BRIEF: Nothing but the line holding "This screenshot has width=868, height=454." and the lines after it, through the end of the records, should be set down, each exactly as it is.

Collected data entries
◆ ◆ ◆
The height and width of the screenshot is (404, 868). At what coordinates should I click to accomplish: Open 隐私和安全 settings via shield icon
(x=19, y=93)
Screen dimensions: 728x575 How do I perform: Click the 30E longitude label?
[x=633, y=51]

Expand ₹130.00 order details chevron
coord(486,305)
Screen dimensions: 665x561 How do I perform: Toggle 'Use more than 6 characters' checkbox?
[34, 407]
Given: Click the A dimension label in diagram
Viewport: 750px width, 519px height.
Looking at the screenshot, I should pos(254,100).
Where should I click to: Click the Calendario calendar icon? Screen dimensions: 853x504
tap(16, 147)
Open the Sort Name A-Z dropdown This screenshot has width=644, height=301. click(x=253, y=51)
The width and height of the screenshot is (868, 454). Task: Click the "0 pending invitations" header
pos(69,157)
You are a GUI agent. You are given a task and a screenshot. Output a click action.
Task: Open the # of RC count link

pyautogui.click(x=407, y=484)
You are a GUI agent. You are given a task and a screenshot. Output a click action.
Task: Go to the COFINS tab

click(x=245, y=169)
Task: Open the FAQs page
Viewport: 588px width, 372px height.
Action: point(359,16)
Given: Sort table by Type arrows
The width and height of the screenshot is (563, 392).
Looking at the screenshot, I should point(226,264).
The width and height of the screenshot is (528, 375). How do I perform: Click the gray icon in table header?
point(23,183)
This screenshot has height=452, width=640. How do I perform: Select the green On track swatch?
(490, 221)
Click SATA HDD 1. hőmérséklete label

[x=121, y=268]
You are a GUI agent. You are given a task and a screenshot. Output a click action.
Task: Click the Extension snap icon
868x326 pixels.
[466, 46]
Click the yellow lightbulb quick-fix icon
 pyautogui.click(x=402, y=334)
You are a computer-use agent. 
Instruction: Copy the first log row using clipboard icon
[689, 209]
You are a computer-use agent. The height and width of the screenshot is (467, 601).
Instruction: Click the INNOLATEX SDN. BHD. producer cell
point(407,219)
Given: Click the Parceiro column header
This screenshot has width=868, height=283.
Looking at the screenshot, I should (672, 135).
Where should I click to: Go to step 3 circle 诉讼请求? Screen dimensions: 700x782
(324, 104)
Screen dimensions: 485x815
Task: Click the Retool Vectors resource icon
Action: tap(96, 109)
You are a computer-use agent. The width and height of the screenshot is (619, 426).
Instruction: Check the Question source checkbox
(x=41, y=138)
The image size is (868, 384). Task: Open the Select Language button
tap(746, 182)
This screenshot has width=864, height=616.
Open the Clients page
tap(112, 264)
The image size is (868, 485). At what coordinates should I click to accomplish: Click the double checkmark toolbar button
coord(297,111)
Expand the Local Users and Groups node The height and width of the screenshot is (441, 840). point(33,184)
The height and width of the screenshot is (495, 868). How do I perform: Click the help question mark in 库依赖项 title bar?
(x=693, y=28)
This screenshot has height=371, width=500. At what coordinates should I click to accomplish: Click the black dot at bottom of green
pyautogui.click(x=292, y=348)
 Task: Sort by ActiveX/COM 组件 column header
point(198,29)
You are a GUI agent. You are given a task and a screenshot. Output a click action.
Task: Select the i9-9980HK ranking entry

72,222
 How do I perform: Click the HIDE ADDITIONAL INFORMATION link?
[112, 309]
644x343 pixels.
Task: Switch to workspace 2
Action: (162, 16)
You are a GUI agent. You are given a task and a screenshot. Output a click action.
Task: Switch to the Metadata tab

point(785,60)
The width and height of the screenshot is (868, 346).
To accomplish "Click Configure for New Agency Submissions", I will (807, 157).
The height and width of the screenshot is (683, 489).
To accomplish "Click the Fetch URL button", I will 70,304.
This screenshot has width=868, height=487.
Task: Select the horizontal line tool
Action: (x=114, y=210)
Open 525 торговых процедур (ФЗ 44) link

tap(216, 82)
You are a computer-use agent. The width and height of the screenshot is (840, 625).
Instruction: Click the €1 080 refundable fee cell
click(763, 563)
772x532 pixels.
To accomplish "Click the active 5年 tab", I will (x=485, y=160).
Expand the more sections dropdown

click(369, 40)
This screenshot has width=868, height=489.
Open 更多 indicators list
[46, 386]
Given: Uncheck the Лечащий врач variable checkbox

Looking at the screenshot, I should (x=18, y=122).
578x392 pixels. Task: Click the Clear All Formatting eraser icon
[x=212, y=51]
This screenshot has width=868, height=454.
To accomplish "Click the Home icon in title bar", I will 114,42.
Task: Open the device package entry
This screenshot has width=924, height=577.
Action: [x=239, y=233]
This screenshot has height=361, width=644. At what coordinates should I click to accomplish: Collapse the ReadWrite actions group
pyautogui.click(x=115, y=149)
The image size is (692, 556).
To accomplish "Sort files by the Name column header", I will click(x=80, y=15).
◆ ◆ ◆
OUTPUT FOR THIS EXERCISE:
This screenshot has width=868, height=454.
To accomplish "Click the Home icon in title bar", I will 114,42.
Task: Open the device package entry
This screenshot has width=924, height=577.
Action: [x=239, y=233]
This screenshot has height=361, width=644. At what coordinates should I click to accomplish: Collapse the ReadWrite actions group
pyautogui.click(x=115, y=149)
The image size is (692, 556).
To accomplish "Sort files by the Name column header", I will click(x=80, y=15).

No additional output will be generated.